** Exercise brief **
Reproduce the data from the line containing "Where should I" through the end, with "label text" replaced by "caption" and everything else unchanged. Leave the pictures out of your answer.

┌────────

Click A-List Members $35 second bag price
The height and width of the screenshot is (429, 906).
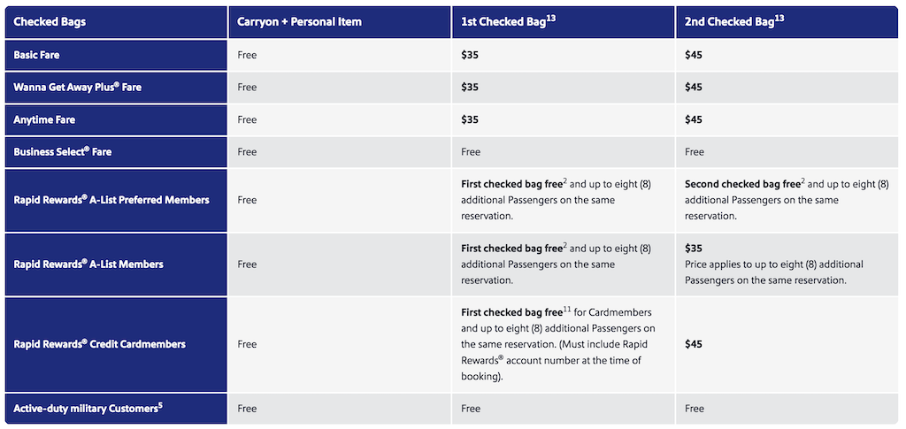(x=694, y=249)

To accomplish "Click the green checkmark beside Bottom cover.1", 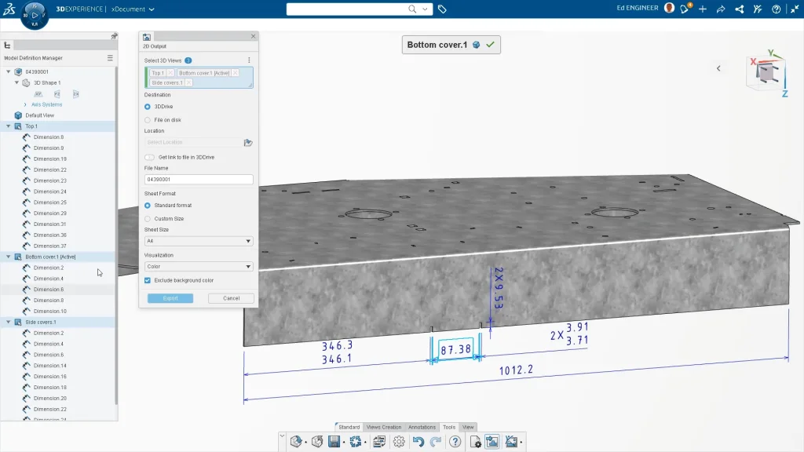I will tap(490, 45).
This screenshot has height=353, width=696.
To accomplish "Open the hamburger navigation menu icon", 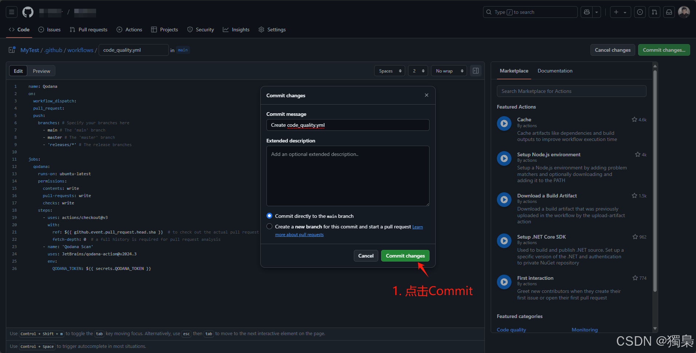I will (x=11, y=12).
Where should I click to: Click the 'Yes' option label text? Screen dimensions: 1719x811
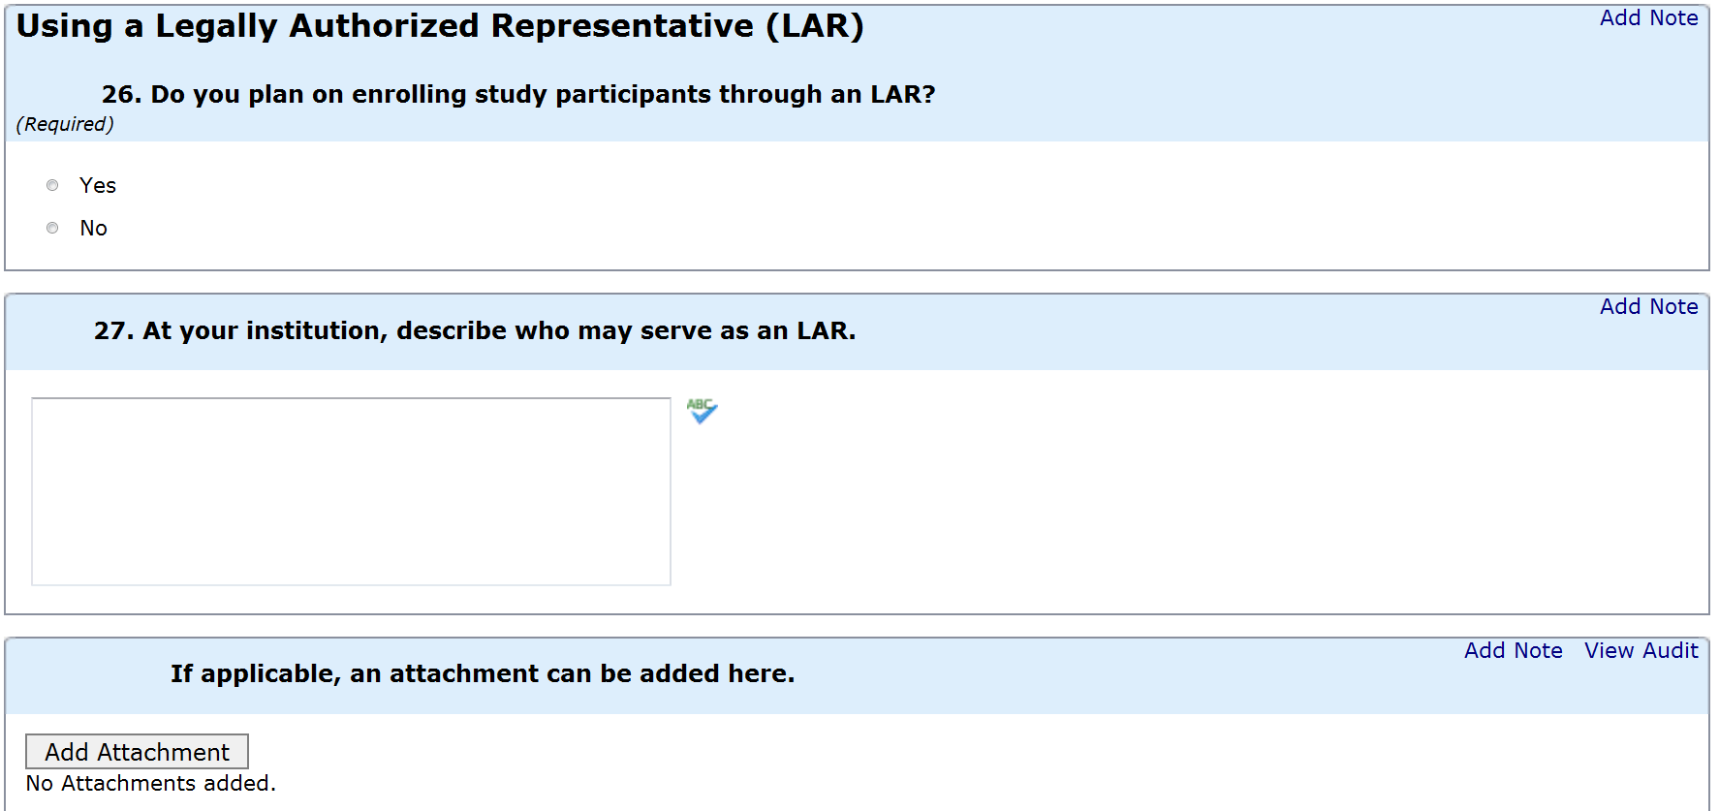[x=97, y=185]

└────────

** Worked answer **
Where should I click to: Click the 'Yes' option caption? Screen dimensions: 1719x811
[x=97, y=185]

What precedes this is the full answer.